Der Titel „Vida“ des Porträt-Albums von Misha Cvijović vereint Bedeutungsebenen aus verschiedenen Sprachen – Leben, Sicht, Heilung und Mythos. Ebenso vielschichtig ist auch die Musik der Komponistin, die aus der Beschäftigung mit unterschiedlichen klanglichen und künstlerischen Perspektiven resultiert.
Als Teil einer jungen Generation von Komponisten und Komponistinnen aus dem ehemaligen Jugoslawien, die die hiesige zeitgenössische Musikszene maßgeblich mitprägen, nutzt Cvijović den für die Balkanregion so typischen ⅞-Takt. Sie überträgt diesen in eine kaleidoskopische Klangwelt, in welcher die Trompete (Marco Blaauw) mit kurzen akrobatischen Soli hervorsticht. Das Album enthält Werke, die vom klassischen Mainstream wegführen und größere Wagnisse in Improvisation und Form eingehen, etwa mit einer Erweiterung des Ensembles durch die Klangfarben von Akkordeon, Baritonsaxofon und E-Gitarre in „Penumbra“. Mit „Iktsuarpok“ und „Incandescent“ verlagert sich der Fokus schließlich auf elektronische und elektroakustische Klangräume.

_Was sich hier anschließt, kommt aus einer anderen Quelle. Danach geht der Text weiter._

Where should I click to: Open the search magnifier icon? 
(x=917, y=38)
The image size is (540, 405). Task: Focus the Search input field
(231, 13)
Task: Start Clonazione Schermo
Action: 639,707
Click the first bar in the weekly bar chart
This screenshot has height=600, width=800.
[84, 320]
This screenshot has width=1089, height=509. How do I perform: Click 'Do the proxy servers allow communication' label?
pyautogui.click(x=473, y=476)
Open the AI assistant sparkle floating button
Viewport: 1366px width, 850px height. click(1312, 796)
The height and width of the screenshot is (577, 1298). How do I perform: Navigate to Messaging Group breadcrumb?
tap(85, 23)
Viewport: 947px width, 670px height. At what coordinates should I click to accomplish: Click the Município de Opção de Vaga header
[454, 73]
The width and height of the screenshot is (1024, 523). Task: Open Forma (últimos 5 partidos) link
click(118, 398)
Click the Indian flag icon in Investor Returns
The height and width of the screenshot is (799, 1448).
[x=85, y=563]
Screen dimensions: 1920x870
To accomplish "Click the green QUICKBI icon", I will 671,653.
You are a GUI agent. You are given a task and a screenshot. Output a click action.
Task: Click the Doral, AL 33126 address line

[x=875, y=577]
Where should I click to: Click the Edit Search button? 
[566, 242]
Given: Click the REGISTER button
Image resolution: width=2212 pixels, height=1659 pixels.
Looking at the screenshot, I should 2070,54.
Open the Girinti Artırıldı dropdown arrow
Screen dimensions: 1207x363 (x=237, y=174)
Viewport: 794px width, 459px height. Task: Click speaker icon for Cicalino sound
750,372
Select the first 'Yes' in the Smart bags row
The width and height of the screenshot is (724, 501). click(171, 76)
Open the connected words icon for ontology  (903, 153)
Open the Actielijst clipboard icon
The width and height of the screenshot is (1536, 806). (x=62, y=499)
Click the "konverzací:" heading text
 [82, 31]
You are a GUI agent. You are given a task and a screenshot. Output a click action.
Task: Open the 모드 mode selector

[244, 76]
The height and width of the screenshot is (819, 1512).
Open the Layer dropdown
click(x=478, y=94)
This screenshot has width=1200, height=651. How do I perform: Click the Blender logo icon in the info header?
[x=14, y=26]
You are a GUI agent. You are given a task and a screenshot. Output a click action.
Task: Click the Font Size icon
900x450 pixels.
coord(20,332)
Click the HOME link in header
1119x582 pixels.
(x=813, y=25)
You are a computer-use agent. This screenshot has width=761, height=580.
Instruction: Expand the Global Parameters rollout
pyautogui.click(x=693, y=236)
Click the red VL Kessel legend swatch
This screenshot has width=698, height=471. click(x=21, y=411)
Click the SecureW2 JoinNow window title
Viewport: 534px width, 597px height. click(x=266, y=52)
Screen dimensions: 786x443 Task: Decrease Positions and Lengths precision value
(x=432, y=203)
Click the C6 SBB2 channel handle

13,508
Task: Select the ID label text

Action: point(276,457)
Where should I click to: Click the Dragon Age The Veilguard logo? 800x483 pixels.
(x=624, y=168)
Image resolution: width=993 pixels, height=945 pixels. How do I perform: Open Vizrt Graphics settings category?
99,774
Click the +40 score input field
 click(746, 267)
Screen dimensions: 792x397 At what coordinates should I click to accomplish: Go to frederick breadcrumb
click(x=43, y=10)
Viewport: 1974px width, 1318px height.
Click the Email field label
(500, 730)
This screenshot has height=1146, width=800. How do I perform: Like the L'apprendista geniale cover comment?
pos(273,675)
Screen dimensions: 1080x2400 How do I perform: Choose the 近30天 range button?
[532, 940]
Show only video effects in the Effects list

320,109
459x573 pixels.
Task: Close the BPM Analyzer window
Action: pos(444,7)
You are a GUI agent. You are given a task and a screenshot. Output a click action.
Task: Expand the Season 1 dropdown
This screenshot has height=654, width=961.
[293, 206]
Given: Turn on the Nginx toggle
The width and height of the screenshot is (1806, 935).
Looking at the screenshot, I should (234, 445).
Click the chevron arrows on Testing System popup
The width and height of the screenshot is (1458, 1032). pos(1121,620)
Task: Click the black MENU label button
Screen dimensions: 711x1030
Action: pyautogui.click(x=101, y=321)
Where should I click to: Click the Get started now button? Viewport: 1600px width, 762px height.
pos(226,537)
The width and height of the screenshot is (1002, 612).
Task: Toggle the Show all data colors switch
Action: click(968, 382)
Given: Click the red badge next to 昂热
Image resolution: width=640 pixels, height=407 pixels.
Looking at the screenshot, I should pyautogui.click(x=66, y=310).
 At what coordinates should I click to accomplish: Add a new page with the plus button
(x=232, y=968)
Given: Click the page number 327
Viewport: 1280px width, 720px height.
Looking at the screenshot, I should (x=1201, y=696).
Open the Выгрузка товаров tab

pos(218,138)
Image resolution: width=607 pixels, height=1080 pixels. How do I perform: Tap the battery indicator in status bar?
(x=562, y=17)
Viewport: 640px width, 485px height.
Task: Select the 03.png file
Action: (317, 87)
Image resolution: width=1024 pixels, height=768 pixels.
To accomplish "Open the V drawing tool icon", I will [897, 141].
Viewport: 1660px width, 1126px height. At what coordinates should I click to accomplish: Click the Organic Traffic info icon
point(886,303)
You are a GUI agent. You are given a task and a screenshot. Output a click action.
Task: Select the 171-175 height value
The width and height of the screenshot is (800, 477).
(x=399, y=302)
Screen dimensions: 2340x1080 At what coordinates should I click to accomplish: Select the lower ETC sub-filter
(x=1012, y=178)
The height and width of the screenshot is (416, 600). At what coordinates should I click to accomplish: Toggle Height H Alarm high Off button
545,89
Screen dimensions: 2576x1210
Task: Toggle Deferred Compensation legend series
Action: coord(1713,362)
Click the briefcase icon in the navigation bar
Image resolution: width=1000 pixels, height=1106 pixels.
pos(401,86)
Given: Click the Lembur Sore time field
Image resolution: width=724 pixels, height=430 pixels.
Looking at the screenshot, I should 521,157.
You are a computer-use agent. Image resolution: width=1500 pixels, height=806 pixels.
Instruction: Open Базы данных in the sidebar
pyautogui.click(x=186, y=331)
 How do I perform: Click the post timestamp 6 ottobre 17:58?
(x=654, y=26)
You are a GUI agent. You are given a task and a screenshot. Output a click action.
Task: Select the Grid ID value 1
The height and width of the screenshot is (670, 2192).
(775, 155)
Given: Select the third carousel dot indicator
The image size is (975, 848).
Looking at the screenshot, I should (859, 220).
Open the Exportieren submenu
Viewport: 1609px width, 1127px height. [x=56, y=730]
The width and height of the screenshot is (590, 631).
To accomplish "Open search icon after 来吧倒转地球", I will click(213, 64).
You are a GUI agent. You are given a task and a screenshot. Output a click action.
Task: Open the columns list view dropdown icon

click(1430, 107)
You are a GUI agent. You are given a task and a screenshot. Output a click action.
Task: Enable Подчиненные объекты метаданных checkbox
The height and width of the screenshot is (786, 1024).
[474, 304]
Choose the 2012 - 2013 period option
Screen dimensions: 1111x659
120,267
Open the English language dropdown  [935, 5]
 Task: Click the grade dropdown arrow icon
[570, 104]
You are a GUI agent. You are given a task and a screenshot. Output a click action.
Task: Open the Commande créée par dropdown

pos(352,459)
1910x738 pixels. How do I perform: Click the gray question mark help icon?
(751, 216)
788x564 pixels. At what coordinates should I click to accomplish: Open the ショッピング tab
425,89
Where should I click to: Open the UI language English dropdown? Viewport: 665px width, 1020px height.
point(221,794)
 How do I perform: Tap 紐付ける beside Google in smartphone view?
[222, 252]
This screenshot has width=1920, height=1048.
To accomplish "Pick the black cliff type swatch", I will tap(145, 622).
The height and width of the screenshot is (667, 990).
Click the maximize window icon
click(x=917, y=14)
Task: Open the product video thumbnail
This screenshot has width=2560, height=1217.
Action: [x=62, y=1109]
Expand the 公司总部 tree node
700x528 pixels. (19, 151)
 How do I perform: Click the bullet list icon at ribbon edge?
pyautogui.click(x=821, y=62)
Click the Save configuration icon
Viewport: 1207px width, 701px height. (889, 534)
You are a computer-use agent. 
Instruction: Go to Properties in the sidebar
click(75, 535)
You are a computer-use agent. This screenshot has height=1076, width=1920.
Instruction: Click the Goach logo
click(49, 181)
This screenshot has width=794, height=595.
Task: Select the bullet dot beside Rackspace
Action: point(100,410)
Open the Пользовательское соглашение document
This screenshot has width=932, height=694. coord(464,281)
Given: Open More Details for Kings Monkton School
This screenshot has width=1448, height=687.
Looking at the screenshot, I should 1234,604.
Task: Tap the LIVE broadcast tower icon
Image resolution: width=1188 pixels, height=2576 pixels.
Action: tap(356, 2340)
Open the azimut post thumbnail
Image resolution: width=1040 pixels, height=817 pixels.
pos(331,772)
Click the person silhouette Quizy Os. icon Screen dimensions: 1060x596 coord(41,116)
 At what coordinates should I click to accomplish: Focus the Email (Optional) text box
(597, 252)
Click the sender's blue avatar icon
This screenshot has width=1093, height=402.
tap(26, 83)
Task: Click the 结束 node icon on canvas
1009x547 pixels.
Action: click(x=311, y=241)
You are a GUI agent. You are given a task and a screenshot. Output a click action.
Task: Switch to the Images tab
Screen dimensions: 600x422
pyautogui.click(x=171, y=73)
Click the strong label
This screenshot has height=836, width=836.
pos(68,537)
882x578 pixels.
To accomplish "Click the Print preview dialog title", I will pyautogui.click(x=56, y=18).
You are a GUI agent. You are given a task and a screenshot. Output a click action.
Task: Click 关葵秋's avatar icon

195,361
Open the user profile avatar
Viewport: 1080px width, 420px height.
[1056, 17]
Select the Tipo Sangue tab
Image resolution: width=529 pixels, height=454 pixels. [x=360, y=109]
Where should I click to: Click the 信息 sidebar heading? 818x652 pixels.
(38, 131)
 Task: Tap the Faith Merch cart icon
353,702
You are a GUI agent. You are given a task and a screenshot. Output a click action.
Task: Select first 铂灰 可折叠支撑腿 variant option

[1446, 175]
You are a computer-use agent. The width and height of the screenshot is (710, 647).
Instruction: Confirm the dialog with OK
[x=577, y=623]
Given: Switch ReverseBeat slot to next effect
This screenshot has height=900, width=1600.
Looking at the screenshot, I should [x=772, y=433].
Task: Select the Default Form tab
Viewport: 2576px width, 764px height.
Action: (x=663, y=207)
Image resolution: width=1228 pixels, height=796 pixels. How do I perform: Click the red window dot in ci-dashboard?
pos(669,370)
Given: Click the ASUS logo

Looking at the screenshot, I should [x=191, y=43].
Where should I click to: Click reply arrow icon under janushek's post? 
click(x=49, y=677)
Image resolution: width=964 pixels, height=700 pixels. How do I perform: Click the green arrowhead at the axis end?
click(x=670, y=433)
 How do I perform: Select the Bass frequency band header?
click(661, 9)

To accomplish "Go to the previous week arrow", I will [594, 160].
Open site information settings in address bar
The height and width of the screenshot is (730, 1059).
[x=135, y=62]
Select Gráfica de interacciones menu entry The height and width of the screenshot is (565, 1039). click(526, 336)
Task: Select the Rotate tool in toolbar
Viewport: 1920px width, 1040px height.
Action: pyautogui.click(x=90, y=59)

Fünf der hier vorgestellte Werke wurden in Kooperation mit dem Ensemble Musikfabrik und Deutschlandfunk Kultur eigens für dieses Album aufgenommen. Auch das Rundfunk-Sinfonieorchester Berlin unter der Leitung von Enno Poppe ist zu hören, ebenso Sebastian Berweck am Minimoog und das Trio Splitsignals Berlin.